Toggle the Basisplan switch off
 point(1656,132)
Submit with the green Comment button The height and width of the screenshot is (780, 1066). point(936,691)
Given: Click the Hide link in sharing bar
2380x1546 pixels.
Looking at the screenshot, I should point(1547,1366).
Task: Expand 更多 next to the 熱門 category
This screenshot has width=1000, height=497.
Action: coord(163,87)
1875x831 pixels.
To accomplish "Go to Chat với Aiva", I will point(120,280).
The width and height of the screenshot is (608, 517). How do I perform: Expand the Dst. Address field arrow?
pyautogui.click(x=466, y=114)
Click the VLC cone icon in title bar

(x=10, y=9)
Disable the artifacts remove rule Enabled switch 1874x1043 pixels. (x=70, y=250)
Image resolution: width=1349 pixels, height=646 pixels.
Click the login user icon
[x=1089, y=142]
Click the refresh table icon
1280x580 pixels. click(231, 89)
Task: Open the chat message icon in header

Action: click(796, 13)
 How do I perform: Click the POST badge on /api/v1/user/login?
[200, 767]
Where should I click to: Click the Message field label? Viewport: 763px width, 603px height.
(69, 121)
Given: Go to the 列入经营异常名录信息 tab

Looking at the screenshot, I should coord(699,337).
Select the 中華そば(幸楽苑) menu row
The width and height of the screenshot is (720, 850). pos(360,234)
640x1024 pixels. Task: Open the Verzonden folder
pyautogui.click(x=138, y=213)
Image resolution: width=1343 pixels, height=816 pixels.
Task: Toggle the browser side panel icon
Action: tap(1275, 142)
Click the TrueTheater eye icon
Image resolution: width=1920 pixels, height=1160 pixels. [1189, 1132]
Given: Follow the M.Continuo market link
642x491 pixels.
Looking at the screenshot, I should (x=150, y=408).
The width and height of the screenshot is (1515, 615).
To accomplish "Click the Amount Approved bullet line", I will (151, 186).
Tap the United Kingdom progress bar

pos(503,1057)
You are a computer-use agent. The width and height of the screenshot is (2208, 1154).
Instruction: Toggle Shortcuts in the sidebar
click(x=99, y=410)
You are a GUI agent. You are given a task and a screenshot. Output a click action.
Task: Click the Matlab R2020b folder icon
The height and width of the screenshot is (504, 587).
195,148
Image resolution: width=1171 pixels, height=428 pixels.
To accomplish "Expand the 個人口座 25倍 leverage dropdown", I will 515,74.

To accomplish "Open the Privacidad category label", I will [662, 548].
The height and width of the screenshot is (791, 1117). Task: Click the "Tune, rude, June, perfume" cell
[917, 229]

● **Exercise details**: Turn the lines above into a JSON list of strings, with one string per line and blank lines left out.

● **Output of the exercise**:
[
  "Toggle the Basisplan switch off",
  " point(1656,132)",
  "Submit with the green Comment button The height and width of the screenshot is (780, 1066). point(936,691)",
  "Given: Click the Hide link in sharing bar",
  "2380x1546 pixels.",
  "Looking at the screenshot, I should point(1547,1366).",
  "Task: Expand 更多 next to the 熱門 category",
  "This screenshot has width=1000, height=497.",
  "Action: coord(163,87)",
  "1875x831 pixels.",
  "To accomplish \"Go to Chat với Aiva\", I will point(120,280).",
  "The width and height of the screenshot is (608, 517). How do I perform: Expand the Dst. Address field arrow?",
  "pyautogui.click(x=466, y=114)",
  "Click the VLC cone icon in title bar",
  "(x=10, y=9)",
  "Disable the artifacts remove rule Enabled switch 1874x1043 pixels. (x=70, y=250)",
  "Image resolution: width=1349 pixels, height=646 pixels.",
  "Click the login user icon",
  "[x=1089, y=142]",
  "Click the refresh table icon",
  "1280x580 pixels. click(231, 89)",
  "Task: Open the chat message icon in header",
  "Action: click(796, 13)",
  " How do I perform: Click the POST badge on /api/v1/user/login?",
  "[200, 767]",
  "Where should I click to: Click the Message field label? Viewport: 763px width, 603px height.",
  "(69, 121)",
  "Given: Go to the 列入经营异常名录信息 tab",
  "Looking at the screenshot, I should coord(699,337).",
  "Select the 中華そば(幸楽苑) menu row",
  "The width and height of the screenshot is (720, 850). pos(360,234)",
  "640x1024 pixels. Task: Open the Verzonden folder",
  "pyautogui.click(x=138, y=213)",
  "Image resolution: width=1343 pixels, height=816 pixels.",
  "Task: Toggle the browser side panel icon",
  "Action: tap(1275, 142)",
  "Click the TrueTheater eye icon",
  "Image resolution: width=1920 pixels, height=1160 pixels. [1189, 1132]",
  "Given: Follow the M.Continuo market link",
  "642x491 pixels.",
  "Looking at the screenshot, I should (x=150, y=408).",
  "The width and height of the screenshot is (1515, 615).",
  "To accomplish \"Click the Amount Approved bullet line\", I will (151, 186).",
  "Tap the United Kingdom progress bar",
  "pos(503,1057)",
  "You are a computer-use agent. The width and height of the screenshot is (2208, 1154).",
  "Instruction: Toggle Shortcuts in the sidebar",
  "click(x=99, y=410)",
  "You are a GUI agent. You are given a task and a screenshot. Output a click action.",
  "Task: Click the Matlab R2020b folder icon",
  "The height and width of the screenshot is (504, 587).",
  "195,148",
  "Image resolution: width=1171 pixels, height=428 pixels.",
  "To accomplish \"Expand the 個人口座 25倍 leverage dropdown\", I will 515,74.",
  "To accomplish \"Open the Privacidad category label\", I will [662, 548].",
  "The height and width of the screenshot is (791, 1117). Task: Click the \"Tune, rude, June, perfume\" cell",
  "[917, 229]"
]